Le One Health Summit, qui se tiendra à Lyon du 5 au 7 avril 2026, vise à transformer le concept de 'Une seule santé' en engagements concrets face aux défis de santé mondiale. En réunissant plus de quarante États et divers acteurs, le sommet abordera des enjeux cruciaux tels que la gouvernance sanitaire, la lutte contre les maladies transmissibles et la prise en compte des déterminants environnementaux. Cependant, la France fait face à une réduction de ses financements en santé mondiale, ce qui soulève des questions sur la crédibilité des engagements pris.
Du 5 au 7 avril 2026, la ville de Lyon sera le théâtre du One Health Summit, un événement international organisé dans le cadre de la présidence française du G7. Ce sommet ambitionne de traduire le concept scientifique de 'Une seule santé' en engagements concrets, réunissant plus de quarante États, des organisations internationales, des scientifiques et des acteurs privés.

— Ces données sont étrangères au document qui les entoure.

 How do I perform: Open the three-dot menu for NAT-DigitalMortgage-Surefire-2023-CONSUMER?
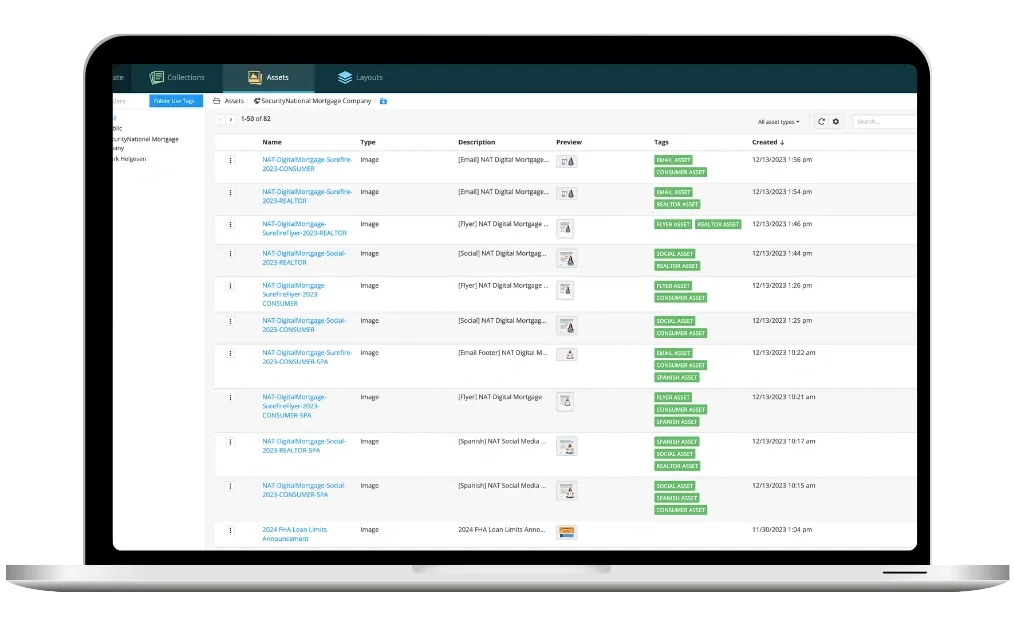[230, 160]
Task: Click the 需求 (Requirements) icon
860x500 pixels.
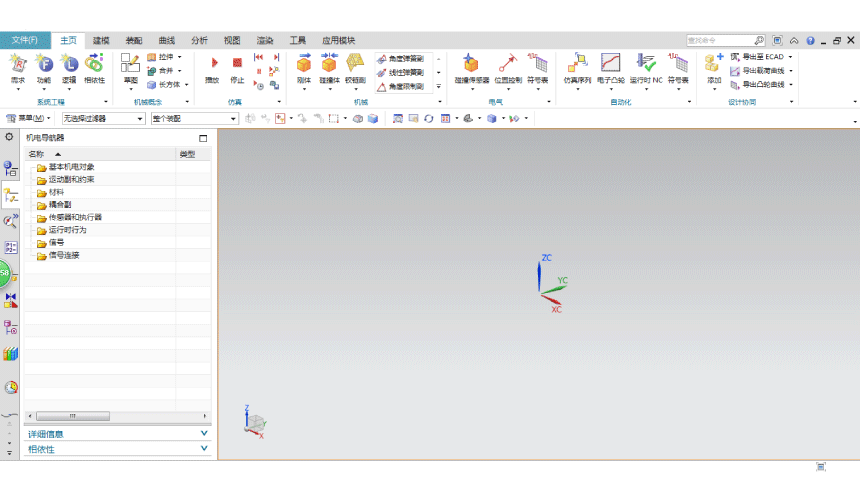Action: [18, 64]
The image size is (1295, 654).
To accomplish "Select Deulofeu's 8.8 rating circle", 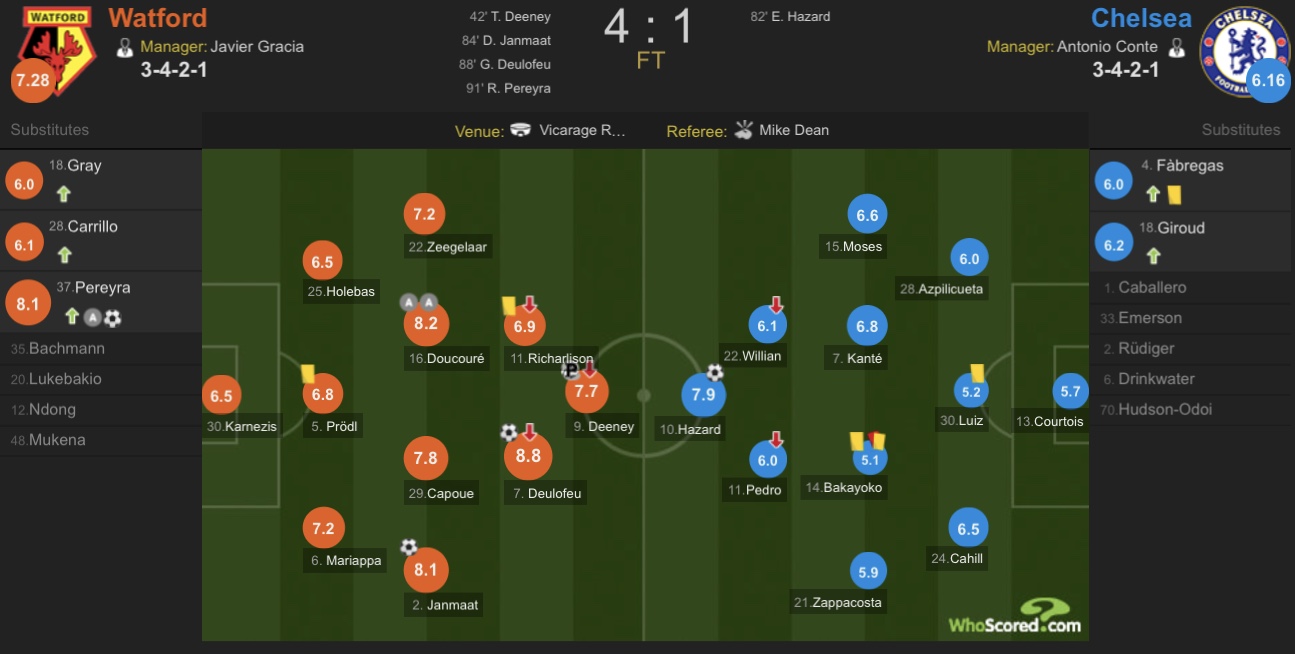I will pyautogui.click(x=528, y=456).
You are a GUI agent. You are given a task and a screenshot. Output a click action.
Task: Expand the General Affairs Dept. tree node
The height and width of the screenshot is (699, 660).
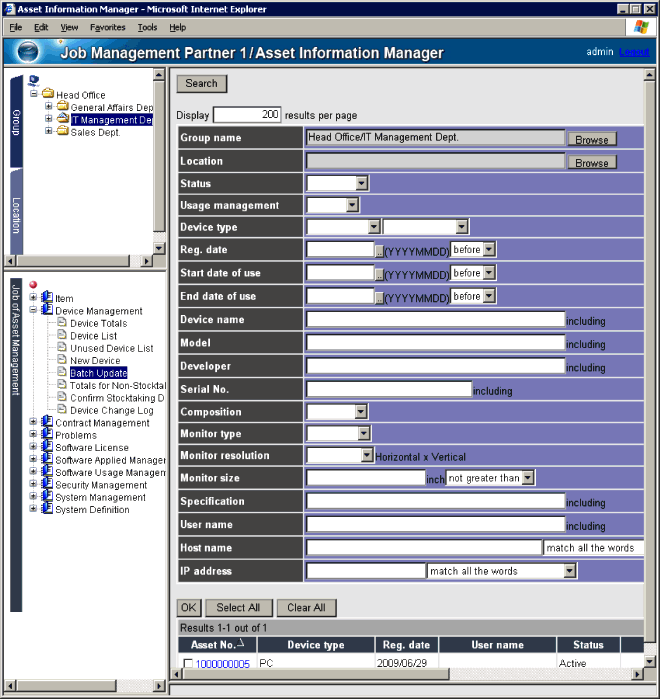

Un Concept Clé : Une Seule Santé
Le concept de 'Une seule santé', né en 2004 et soutenu par des institutions telles que l'Organisation des Nations unies pour l'alimentation et l'agriculture (FAO), le Programme des Nations unies pour l'environnement (PNUE), l'Organisation mondiale de la santé animale (OMSA) et l'Organisation mondiale de la santé (OMS), repose sur l'idée que la santé humaine, animale et environnementale sont interconnectées. Environ 60 % des maladies infectieuses humaines sont d'origine animale, et près de 75 % des maladies infectieuses émergentes identifiées récemment proviennent également du monde animal.
Objectifs du Sommet
Le One Health Summit de Lyon vise à passer de la recherche à l'action, en intégrant des facteurs souvent traités séparément : le climat, la biodiversité, les systèmes alimentaires et la pollution. Trois grands axes structureront les discussions :
- Gouvernance : Améliorer la coordination internationale, le partage des données et la détection précoce des risques sanitaires, surtout dans un contexte de désengagement des États-Unis vis-à-vis de l'OMS.
- Lutte contre les maladies transmissibles : Renforcer la surveillance des zoonoses et répondre à l'antibiorésistance.
- Maladies non transmissibles : Mettre l'accent sur les déterminants environnementaux, tels que la pollution, l'alimentation et la dégradation des écosystèmes.
Thématiques Abordées
Le sommet se concentrera sur quatre champs principaux :
- Réservoirs zoonotiques et vecteurs de maladies
- Résistance aux antimicrobiens : Responsable de plus de 1,27 million de décès directs par an.
- Systèmes alimentaires durables
- Exposition aux pollutions
Ces discussions doivent culminer en engagements politiques résumés dans les Engagements de Lyon, qui seront dévoilés lors de la séquence de haut niveau prévue le 7 avril.
Contexte Économique et Défis à Surmonter
Malgré ces ambitions, le sommet se déroule dans un contexte de réduction des financements français en santé mondiale. La France a décidé de diminuer sa contribution au Fonds mondial de lutte contre le sida, la tuberculose et le paludisme, prévoyant 660 millions d'euros pour le prochain cycle, soit un milliard de moins que lors du cycle précédent. Ce changement est d'autant plus marquant que la France était l'un des principaux contributeurs de ce mécanisme vital.
Ce décalage entre le leadership politique affiché et la contraction des moyens financiers représente un défi majeur pour le sommet. Dans un environnement international marqué par des tensions géopolitiques, la capacité à mobiliser des ressources durables sera déterminante pour crédibiliser les engagements pris à Lyon.
Conclusion
Le One Health Summit de Lyon représente une occasion unique de repenser notre approche face aux défis sanitaires mondiaux. En intégrant les dimensions humaine, animale et environnementale, il aspire à poser des bases solides pour une gouvernance sanitaire plus efficace et équitable à l'échelle mondiale.